The Kalamazoo Poetry Festival, first held in 2014, has since grown and thrived, featuring poets from the Kalamazoo community as well as from across the nation. This year, Casey Grooten has been named first executive director of the Festival, helping to make it grow – perhaps embracing all literary arts, not just poetry.
“I’m coming up on a year in May of being the first full-year-round executive director,” Grooten says. “The position was created because since our inception … we’ve been a volunteer-run board. That was great in a lot of ways, but over the last few years, we’ve realized we needed to find a staff person and find the capacity to pay—and we created it.”
Grooten grew up in nearby Gobles, Michigan. They (Grooten identifies as they/them) received their bachelor’s degree in creative writing at Western Michigan University, and now calls themself an interdisciplinary artist, as they work in literature, visual art, and music. Poetry is arguably their greatest love.
“Poetry has this healing quality,” they say. “Not to get too personal, but when I was 18 through 21—I’m 35 now—I struggled with a lot of issues. When I took my first poetry class, that was in that same six-month semester period. That was when I obtained my first stable housing situation. I’ve been sober for 14 years this coming April. I was able to find a job and tweak my friend group into something more healthy. I directly correlate that to poetry being introduced into my life."
As Grooten and others prepare for the coming Poetry Festival throughout April, they say the hope is to expand beyond poetry to include all genres of literary and other arts.

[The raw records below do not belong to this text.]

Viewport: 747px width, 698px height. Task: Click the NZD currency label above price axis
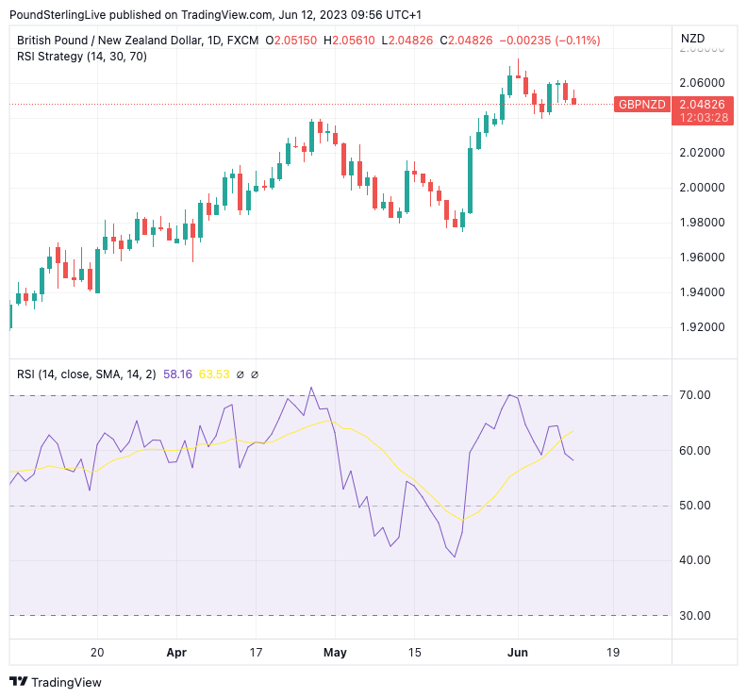(691, 39)
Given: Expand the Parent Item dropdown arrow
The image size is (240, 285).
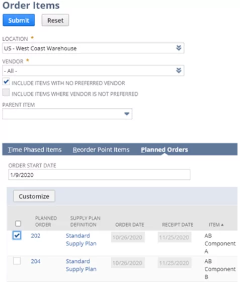Looking at the screenshot, I should [127, 114].
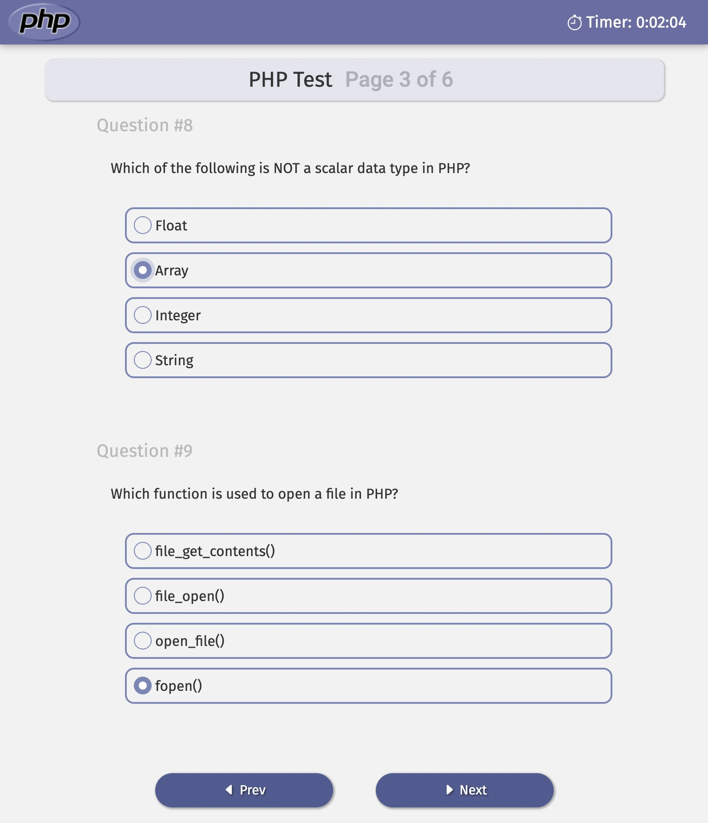Click the open a file question text
708x823 pixels.
(x=254, y=494)

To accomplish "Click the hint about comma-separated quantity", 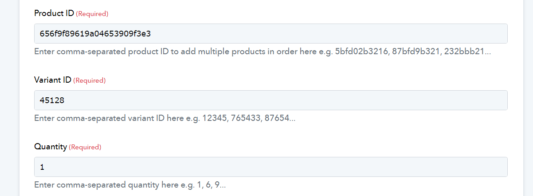I will tap(130, 184).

“As we grow, we are having conversations that we might have to change our name to make it more applicable to what we do,” Grooten says. “We want to make sure fiction writers know that they are welcome here, make sure visual artists and musicians know that they are welcome here … Our organization’s focus is making sure that every voice can be heard here. What that means to me is that we lift up voices that may not have been heard. From that whiteness, trying to move and become more diverse, which I think is what makes health happen. Not just in organizations, but diversity on the planet means healthy planet.”
The 2025 Kalamazoo Poetry Festival begins on April 5 with a youth poetry workshop, a celebration of community poets on April 24, an open mic on April 25, and workshops and readings on April 26. Visit the Kalamazoo Poetry Festival events page for more information.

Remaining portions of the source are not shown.